Exercise instructions
Would you return the lines from the one that contains "Naivasha (48, 601)" to the last line of the entries below, exactly and with nothing added?

=== Begin Enclosure ===

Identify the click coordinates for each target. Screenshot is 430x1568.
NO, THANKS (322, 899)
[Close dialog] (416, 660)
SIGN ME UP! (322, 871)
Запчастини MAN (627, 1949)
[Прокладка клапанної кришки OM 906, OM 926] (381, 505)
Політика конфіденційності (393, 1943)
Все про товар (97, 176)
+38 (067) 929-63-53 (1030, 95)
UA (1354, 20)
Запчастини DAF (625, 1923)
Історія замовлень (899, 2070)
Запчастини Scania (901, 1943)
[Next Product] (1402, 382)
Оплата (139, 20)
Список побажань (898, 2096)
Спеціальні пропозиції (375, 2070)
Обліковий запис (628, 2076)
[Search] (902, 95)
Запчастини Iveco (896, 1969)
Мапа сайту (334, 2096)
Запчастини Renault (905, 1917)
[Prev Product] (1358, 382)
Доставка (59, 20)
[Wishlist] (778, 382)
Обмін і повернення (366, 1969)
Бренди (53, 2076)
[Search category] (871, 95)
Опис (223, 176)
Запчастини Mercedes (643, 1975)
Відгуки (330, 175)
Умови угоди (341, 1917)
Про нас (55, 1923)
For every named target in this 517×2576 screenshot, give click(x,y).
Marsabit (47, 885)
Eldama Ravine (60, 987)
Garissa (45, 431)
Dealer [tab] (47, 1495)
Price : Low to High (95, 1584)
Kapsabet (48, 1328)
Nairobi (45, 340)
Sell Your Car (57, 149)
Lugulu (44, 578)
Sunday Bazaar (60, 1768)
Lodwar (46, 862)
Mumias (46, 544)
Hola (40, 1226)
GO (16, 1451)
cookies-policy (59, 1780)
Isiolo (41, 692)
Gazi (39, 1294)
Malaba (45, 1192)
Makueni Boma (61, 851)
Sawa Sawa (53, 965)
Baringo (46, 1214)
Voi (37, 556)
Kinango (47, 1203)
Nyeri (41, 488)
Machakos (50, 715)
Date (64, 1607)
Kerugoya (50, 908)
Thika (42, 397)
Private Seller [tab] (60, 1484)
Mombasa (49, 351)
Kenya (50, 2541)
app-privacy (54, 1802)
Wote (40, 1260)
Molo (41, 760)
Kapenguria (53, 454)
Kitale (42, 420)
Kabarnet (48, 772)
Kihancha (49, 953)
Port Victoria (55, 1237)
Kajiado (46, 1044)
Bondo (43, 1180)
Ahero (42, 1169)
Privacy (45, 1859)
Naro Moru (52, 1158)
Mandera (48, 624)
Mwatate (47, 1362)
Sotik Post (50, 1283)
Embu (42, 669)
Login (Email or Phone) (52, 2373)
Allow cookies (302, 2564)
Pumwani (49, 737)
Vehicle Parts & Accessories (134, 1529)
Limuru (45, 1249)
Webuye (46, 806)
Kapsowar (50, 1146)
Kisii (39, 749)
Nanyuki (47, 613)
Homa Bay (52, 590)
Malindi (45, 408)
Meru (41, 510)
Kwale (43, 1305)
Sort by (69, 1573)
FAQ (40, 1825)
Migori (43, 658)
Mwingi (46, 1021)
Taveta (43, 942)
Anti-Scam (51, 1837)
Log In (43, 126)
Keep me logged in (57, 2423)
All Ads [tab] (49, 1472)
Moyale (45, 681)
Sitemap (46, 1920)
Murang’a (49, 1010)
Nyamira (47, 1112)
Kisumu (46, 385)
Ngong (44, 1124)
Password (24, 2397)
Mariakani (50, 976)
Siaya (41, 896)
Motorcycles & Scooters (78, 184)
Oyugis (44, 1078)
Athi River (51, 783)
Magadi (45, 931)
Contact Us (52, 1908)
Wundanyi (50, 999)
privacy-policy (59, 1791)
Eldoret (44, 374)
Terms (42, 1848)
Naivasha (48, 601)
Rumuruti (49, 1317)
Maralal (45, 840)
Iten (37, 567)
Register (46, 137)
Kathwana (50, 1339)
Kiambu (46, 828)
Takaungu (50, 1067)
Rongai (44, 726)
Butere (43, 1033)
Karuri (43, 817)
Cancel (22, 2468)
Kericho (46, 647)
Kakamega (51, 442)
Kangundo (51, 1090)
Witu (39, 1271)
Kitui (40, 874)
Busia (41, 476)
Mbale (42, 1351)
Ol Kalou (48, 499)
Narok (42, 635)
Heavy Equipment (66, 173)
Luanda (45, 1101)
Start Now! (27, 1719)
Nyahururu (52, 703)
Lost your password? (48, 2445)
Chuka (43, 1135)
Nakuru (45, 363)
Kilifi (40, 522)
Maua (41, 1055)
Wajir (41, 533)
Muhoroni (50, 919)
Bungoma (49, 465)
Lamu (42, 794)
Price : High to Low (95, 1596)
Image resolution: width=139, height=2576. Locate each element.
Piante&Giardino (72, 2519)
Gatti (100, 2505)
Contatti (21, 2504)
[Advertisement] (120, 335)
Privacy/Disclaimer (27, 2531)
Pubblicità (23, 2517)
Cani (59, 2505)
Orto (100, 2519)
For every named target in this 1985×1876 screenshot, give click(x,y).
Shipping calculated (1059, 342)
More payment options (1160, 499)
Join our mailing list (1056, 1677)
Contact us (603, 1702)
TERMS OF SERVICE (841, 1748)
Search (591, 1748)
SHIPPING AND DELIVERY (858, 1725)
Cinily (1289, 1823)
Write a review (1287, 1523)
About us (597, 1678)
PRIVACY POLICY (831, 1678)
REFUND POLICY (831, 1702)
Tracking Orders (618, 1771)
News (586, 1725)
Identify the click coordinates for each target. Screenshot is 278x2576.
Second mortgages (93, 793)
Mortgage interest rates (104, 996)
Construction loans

=== End Enclosure ===

Written answer
Naivasha (48, 601)
Rumuruti (49, 1317)
Maralal (45, 840)
Iten (37, 567)
Register (46, 137)
Kathwana (50, 1339)
Kiambu (46, 828)
Takaungu (50, 1067)
Rongai (44, 726)
Butere (43, 1033)
Karuri (43, 817)
Cancel (22, 2468)
Kericho (46, 647)
Kakamega (51, 442)
Kangundo (51, 1090)
Witu (39, 1271)
Kitui (40, 874)
Busia (41, 476)
Mbale (42, 1351)
Ol Kalou (48, 499)
Narok (42, 635)
Heavy Equipment (66, 173)
Luanda (45, 1101)
Start Now! (27, 1719)
Nyahururu (52, 703)
Lost your password? (48, 2445)
Chuka (43, 1135)
Nakuru (45, 363)
Kilifi (40, 522)
Maua (41, 1055)
Wajir (41, 533)
Muhoroni (50, 919)
Bungoma (49, 465)
Lamu (42, 794)
Price : High to Low (95, 1596)
Image resolution: width=139, height=2576. Locate each element.
Piante&Giardino (72, 2519)
Gatti (100, 2505)
Contatti (21, 2504)
[Advertisement] (120, 335)
Privacy/Disclaimer (27, 2531)
Pubblicità (23, 2517)
Cani (59, 2505)
Orto (100, 2519)
For every named target in this 1985×1876 screenshot, give click(x,y).
Shipping calculated (1059, 342)
More payment options (1160, 499)
Join our mailing list (1056, 1677)
Contact us (603, 1702)
TERMS OF SERVICE (841, 1748)
Search (591, 1748)
SHIPPING AND DELIVERY (858, 1725)
Cinily (1289, 1823)
Write a review (1287, 1523)
About us (597, 1678)
PRIVACY POLICY (831, 1678)
REFUND POLICY (831, 1702)
Tracking Orders (618, 1771)
News (586, 1725)
Identify the click coordinates for each target. Screenshot is 278x2576.
Second mortgages (93, 793)
Mortgage interest rates (104, 996)
Construction loans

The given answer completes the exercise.